Azimi, of Chadwick Road, had denied both allegations, claiming the victim had sexually assaulted him.
Judge Spencer told Azimi, who had his head bowed in the dock, that he had brought depravation on his family and himself.
"On
that night, on October 17, you were working as a taxi driver in this
city," he said. "You were, in my judgement, preying on young women. One
of whom was the victim.
"You, in my judgement, were a chancer. You spotted your chance. She filled at least some of your desires.
"In
particular she was clearly in a state of disorientation through alcohol
and you decided, in my judgement, that she was prey for your sexual
desires. Somewhere in that journey you decided rather than take her
home, as your duty and obligation was to do, you were going to stop and take advantage of her."
A
manager at the company where Azimi worked had given a statement to the
prosecution that said all drivers were checked by taxi licensing.
"As a business we don't get directly involved in those checks," it read. "We get updated on the results."
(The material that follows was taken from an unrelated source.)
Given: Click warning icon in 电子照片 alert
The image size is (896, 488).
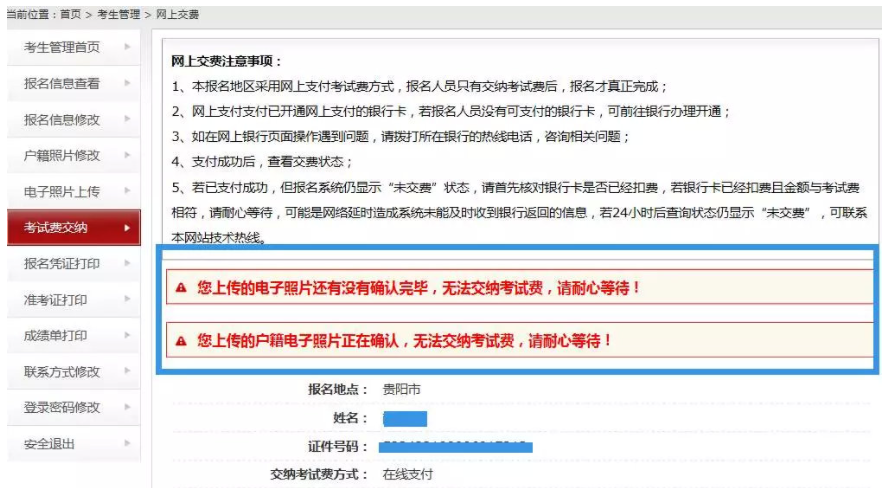Looking at the screenshot, I should click(181, 288).
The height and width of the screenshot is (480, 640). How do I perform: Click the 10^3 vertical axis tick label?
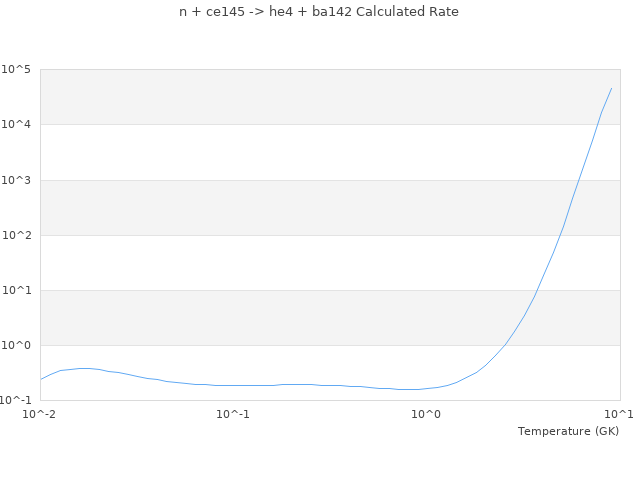pos(16,180)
However, prosecutor Gordon Aspden told the judge it appeared those checks had not been carried out in this case.
Judge
Spencer said: "I know not if he was checked by taxi licensing, whether
he withheld his relevant conviction or caution from taxi licensing, or
whether they checked independently against records that must have been
available to them.
"That conviction and caution reveal a situation
where this man was wholly unsuitable to be driving a taxi anywhere and
certainly within this city. It seems to me if the authority did carry
out any checks they need to look carefully at the system and go to
independent records, which I assume are available to them by going to
the police."
A City Council spokesman said: "This driver applied
for a licence with us in 2008. His earlier caution and conviction
undoubtedly should have been spotted in our background checks and acted
on and we are very sorry that this didn't happen.
"If we were
presented with the same situation today, our procedures have improved
sufficiently for us to be confident that he would be identified as a
person who was not fit and proper to be a taxi driver, and so not given a
licence. Our priority is to protect the public.
"We now demand
higher standards of drivers and if there is the slightest doubt about a
person's suitability, we err on the side of caution and don't issue a
licence. "We now carry out DBS checks every year rather than every three
and our licensing team is now co-located with the police licensing team
where intelligence sharing and closer working will allow issues like
this to be identified and acted on."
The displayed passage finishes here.